Literacy is a prized skill in our society. It underpins educational experience and outcomes and provides access to information across all walks of life. Whilst this is not a surprise, what could be a surprise is how poor literacy skills can result in individuals potentially experiencing poor mental health.
One ‘source’ of the problem with poor literacy skills in society is the lack of knowledge and awareness of the impact of dyslexia. Dyslexia is described as a language disorder that affects approximately 10% of the UK population with 4% severely so.
In 2019, the British Dyslexia Association provided a report to MPs across England and Wales about the ‘human cost of dyslexia’. In the resultant report from the meeting of the APPG for Dyslexia, they said the following:
“ Whilst dyslexia is not directly linked to emotional or mental health issues, failing to diagnose dyslexia early, and inadequate support – both academic and emotional – during education and beyond leads often to a short and long term human cost of dyslexia.”
Pennie Aston, founder of Dyslexia aware counseling charity GROOOPS, said in the same report:
“at the extreme end you have someone convinced they are good for nothing and at risk of becoming disconnected with normal humanity.”

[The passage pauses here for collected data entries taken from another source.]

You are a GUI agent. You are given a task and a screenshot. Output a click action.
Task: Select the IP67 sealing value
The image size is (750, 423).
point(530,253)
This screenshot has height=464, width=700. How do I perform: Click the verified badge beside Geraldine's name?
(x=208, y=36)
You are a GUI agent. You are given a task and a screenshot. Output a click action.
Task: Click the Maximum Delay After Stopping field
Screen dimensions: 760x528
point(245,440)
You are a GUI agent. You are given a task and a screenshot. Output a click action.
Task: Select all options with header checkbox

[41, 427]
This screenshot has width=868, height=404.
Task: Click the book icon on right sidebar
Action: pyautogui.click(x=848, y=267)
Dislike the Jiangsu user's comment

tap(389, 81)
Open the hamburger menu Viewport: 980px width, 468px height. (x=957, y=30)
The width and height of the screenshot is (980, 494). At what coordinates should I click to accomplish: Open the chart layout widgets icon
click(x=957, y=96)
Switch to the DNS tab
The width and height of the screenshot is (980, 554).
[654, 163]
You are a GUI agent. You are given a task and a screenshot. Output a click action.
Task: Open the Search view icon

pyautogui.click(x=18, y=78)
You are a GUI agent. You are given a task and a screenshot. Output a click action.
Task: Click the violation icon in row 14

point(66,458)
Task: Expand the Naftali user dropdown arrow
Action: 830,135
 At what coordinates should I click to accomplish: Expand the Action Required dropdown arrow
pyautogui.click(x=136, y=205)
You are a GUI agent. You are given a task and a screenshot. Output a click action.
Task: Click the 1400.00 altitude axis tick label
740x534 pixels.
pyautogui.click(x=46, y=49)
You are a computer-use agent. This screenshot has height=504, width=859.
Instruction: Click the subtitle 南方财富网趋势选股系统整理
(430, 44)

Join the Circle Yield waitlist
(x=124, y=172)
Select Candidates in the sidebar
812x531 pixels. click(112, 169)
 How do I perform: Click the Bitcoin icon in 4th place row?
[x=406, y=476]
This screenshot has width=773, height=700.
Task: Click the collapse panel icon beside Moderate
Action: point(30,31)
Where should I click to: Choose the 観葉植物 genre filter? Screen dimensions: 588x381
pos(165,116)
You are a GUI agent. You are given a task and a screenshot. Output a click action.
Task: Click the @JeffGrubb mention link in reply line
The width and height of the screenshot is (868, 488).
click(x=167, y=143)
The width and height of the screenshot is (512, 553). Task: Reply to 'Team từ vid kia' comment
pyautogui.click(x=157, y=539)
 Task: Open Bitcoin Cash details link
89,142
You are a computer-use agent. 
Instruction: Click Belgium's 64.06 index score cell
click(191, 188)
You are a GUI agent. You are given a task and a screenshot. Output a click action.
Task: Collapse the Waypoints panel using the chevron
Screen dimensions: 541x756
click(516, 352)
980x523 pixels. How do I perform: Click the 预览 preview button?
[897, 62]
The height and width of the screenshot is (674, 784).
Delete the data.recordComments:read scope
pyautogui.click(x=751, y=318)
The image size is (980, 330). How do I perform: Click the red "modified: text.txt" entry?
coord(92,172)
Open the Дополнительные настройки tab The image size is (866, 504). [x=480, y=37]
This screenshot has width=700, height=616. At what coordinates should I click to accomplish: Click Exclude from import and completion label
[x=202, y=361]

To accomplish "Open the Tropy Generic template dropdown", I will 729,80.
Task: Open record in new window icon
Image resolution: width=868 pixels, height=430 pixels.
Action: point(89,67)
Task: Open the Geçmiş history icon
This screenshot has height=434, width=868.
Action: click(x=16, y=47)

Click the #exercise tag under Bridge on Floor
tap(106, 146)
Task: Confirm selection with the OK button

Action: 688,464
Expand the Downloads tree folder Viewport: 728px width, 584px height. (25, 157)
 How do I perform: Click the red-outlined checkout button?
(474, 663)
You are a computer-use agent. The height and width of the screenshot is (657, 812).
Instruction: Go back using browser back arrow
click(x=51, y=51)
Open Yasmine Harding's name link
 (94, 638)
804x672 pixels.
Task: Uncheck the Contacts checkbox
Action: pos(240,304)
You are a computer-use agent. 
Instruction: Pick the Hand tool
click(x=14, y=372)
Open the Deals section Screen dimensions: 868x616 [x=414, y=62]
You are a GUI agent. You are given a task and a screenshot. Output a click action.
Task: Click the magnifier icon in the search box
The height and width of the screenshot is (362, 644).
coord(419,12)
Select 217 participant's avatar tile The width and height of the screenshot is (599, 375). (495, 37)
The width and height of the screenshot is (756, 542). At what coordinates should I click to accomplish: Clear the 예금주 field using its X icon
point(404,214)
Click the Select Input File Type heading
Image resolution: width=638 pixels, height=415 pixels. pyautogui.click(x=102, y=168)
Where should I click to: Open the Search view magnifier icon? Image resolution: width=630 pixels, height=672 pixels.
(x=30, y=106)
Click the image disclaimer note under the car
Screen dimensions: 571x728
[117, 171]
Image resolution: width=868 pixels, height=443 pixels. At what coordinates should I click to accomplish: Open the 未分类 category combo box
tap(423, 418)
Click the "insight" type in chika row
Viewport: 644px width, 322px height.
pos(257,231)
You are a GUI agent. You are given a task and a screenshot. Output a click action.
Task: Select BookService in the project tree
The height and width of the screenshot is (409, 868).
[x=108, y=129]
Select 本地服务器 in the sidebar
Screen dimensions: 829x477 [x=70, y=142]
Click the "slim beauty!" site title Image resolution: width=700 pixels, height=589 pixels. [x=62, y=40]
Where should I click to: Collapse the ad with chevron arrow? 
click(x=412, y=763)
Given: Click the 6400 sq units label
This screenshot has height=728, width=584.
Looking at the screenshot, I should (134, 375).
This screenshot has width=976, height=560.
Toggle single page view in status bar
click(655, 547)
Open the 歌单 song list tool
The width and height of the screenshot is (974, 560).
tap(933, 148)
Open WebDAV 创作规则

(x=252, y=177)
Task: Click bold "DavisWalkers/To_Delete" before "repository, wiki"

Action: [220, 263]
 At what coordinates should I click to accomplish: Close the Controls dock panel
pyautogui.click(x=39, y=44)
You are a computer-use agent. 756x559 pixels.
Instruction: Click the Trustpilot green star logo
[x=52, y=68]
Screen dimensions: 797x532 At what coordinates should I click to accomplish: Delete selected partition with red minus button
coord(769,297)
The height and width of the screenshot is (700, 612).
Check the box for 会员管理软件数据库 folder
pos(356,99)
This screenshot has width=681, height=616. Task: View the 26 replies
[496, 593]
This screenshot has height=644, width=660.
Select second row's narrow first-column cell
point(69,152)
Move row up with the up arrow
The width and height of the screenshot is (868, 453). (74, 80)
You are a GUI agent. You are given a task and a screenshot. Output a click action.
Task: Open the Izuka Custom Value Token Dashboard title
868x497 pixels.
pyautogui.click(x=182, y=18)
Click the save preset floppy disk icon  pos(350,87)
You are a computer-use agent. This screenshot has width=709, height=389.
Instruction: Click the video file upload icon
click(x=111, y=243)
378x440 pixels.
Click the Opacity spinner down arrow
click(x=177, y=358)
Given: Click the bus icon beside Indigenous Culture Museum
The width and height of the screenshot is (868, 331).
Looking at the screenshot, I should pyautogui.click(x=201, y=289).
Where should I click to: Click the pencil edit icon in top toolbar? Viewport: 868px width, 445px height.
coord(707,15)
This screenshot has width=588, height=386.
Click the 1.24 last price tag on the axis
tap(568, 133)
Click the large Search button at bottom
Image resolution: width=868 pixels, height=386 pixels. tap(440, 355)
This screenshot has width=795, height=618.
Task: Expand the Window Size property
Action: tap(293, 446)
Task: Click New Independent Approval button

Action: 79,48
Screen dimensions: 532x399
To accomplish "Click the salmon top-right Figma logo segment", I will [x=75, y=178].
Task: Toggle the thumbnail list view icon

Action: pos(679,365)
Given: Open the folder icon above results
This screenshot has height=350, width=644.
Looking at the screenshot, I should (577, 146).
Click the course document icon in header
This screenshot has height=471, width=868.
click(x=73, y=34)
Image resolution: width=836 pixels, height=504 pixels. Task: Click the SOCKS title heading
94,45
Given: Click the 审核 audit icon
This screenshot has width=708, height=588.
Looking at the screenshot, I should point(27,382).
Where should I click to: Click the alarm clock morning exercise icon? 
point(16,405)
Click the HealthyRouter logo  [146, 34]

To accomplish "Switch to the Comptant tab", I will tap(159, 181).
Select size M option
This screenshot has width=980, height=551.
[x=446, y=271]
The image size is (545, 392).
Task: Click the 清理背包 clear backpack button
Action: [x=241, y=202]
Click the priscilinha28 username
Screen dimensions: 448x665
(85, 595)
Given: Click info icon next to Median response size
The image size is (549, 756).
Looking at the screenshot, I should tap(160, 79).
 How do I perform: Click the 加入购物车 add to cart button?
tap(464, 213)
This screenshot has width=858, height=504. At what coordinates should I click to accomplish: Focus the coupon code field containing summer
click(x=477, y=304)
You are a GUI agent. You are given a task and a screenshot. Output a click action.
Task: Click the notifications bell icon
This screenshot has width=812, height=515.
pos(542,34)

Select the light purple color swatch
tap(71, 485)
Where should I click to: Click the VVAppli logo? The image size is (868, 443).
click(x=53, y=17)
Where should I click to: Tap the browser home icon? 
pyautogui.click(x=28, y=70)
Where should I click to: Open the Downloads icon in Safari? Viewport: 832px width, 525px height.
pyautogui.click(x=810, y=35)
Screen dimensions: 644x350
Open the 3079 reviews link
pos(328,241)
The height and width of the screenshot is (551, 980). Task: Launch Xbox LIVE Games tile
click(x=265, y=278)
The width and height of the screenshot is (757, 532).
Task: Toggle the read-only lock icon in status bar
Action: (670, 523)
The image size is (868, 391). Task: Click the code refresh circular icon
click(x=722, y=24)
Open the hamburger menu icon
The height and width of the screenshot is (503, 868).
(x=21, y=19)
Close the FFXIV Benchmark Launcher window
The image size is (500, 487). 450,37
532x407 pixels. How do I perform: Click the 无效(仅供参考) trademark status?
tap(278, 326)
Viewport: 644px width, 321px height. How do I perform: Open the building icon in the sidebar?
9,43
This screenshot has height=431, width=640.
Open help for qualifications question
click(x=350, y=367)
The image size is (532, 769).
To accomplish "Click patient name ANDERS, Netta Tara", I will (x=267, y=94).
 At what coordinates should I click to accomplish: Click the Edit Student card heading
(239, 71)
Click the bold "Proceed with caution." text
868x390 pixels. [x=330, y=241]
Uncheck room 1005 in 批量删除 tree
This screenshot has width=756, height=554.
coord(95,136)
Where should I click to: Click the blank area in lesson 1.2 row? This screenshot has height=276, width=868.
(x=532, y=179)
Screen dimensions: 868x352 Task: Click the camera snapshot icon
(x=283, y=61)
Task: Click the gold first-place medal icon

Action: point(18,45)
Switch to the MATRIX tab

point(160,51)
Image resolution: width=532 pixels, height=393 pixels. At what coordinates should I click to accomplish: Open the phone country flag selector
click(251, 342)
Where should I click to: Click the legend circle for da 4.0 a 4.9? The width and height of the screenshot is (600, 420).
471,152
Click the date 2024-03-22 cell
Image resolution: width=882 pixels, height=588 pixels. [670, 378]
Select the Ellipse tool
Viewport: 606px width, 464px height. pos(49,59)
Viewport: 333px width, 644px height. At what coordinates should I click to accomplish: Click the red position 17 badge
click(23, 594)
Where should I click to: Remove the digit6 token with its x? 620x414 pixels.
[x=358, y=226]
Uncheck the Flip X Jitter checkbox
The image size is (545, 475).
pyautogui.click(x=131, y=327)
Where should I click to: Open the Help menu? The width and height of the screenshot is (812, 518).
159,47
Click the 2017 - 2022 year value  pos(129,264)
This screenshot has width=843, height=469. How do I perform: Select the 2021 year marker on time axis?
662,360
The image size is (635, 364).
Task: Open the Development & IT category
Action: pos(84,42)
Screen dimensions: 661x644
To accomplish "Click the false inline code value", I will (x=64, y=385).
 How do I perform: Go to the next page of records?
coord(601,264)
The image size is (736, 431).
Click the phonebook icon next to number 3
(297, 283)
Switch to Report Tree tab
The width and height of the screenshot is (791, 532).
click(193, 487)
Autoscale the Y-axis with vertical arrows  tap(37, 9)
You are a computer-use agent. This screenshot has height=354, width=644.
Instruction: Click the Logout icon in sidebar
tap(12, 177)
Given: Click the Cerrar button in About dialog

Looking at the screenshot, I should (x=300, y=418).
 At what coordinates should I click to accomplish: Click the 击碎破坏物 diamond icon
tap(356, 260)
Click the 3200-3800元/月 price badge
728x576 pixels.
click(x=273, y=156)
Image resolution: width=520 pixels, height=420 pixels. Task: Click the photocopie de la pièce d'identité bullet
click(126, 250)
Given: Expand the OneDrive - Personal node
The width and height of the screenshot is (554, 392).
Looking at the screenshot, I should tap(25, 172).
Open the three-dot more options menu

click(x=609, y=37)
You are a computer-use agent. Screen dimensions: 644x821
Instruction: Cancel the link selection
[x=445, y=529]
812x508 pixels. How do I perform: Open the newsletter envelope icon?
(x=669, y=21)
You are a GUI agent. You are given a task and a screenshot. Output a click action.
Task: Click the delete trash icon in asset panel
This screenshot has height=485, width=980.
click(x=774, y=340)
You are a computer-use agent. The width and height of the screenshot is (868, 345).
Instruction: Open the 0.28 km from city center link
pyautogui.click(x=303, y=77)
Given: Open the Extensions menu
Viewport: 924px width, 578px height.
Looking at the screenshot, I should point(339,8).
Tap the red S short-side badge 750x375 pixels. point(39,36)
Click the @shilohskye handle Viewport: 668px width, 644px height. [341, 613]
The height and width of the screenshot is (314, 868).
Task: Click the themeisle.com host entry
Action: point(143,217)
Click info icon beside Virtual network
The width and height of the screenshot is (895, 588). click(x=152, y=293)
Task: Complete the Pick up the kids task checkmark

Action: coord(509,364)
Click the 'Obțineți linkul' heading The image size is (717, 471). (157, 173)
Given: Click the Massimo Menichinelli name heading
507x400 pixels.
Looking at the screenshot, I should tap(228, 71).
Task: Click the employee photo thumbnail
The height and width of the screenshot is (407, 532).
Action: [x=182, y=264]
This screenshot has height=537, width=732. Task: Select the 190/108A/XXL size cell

These comments relate to the potential knock-on effect on the mental well-being of a person with dyslexia.
With 80% of young people with dyslexia not getting diagnosed at the point of leaving school, it is likely that many young people will be experiencing challenges to not only their engagement with literacy but also with their mental health.
“Children who are most engaged with literacy are three times more likely to have higher levels of mental wellbeing than their peers.”
In a classroom scenario with high levels of teacher and peer pressure focused on getting ever higher levels of grades, it does not take much to understand how a child with dyslexia or challenges with literacy will feel about themselves when compared to those who do not have difficulty with literacy.
It makes sense that organisations such as the British Dyslexia Association are calling for better identification and support of children with dyslexia within early years and onwards because once they start receiving the support they are more likely to be able to unlock their academic potential ultimately boosting self-esteem and positive mental wellbeing outcomes.
Poor mental health outcomes related to poor literacy skills and Dyslexia are avoidable.
At undergraduate levels of education, students with learning difficulties including dyslexia are eligible for support from the Disabled Students’ Allowance (DSA). The impact of awarding a DSA to a student with dyslexia was found to improve their ability to engage with their courses as well as be successful.
In a report from the UK Government, about 60% of students receiving DSA support said that they were satisfied with the support that they received.
The support received includes assistive technology support, AT training and study skills coaching.
A common example of assistive technology that is supplied under the DSA is known as ‘text-to-speech’ technology. This is technology that can read out texts for the user. The video shows how text-to-speech works on a computer:
With all this support being made available at undergraduate level and it being seen to be an effective measure in terms of outcomes, why is this not made available earlier within the academic lifetime of a child or young person especially as many without support then do not go on to experience the benefits of life at University with the DSA providing what they need to be at their best?